# [YOUR INSTRUCTIONS]
Carry over every entry exactly as it appears in the records.

--- MATERIAL FOR THIS EXERCISE Enclosed Below ---

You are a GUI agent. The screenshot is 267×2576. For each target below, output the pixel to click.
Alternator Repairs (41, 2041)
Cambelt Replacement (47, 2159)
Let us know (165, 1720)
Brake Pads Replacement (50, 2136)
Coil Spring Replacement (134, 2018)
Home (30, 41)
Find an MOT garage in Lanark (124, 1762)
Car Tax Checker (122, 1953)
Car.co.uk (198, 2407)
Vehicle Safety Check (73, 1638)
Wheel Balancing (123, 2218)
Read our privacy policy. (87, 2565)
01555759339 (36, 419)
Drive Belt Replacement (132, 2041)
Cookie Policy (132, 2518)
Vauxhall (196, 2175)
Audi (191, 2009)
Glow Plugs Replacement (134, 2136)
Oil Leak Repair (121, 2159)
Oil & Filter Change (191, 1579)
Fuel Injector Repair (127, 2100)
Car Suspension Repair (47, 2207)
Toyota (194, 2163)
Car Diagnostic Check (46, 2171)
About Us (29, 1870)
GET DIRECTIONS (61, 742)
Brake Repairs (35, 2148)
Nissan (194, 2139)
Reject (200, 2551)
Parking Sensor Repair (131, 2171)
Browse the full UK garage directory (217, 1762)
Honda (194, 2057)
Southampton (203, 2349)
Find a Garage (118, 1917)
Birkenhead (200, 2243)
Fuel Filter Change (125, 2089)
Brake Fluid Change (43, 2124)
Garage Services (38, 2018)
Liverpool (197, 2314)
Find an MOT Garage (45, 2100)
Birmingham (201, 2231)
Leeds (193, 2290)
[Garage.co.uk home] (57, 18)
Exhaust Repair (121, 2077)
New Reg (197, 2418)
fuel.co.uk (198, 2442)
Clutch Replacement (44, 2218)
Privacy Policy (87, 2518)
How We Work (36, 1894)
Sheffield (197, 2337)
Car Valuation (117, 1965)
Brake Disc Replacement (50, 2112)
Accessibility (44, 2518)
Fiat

--- End of Enclosed MATERIAL FOR THIS EXERCISE ---

# [RESPONSE FOR THIS EXERCISE]
You are a GUI agent. The screenshot is 267×2576. For each target below, output the pixel to click.
Alternator Repairs (41, 2041)
Cambelt Replacement (47, 2159)
Let us know (165, 1720)
Brake Pads Replacement (50, 2136)
Coil Spring Replacement (134, 2018)
Home (30, 41)
Find an MOT garage in Lanark (124, 1762)
Car Tax Checker (122, 1953)
Car.co.uk (198, 2407)
Vehicle Safety Check (73, 1638)
Wheel Balancing (123, 2218)
Read our privacy policy. (87, 2565)
01555759339 (36, 419)
Drive Belt Replacement (132, 2041)
Cookie Policy (132, 2518)
Vauxhall (196, 2175)
Audi (191, 2009)
Glow Plugs Replacement (134, 2136)
Oil Leak Repair (121, 2159)
Oil & Filter Change (191, 1579)
Fuel Injector Repair (127, 2100)
Car Suspension Repair (47, 2207)
Toyota (194, 2163)
Car Diagnostic Check (46, 2171)
About Us (29, 1870)
GET DIRECTIONS (61, 742)
Brake Repairs (35, 2148)
Nissan (194, 2139)
Reject (200, 2551)
Parking Sensor Repair (131, 2171)
Browse the full UK garage directory (217, 1762)
Honda (194, 2057)
Southampton (203, 2349)
Find a Garage (118, 1917)
Birkenhead (200, 2243)
Fuel Filter Change (125, 2089)
Brake Fluid Change (43, 2124)
Garage Services (38, 2018)
Liverpool (197, 2314)
Find an MOT Garage (45, 2100)
Birmingham (201, 2231)
Leeds (193, 2290)
[Garage.co.uk home] (57, 18)
Exhaust Repair (121, 2077)
New Reg (197, 2418)
fuel.co.uk (198, 2442)
Clutch Replacement (44, 2218)
Privacy Policy (87, 2518)
How We Work (36, 1894)
Sheffield (197, 2337)
Car Valuation (117, 1965)
Brake Disc Replacement (50, 2112)
Accessibility (44, 2518)
Fiat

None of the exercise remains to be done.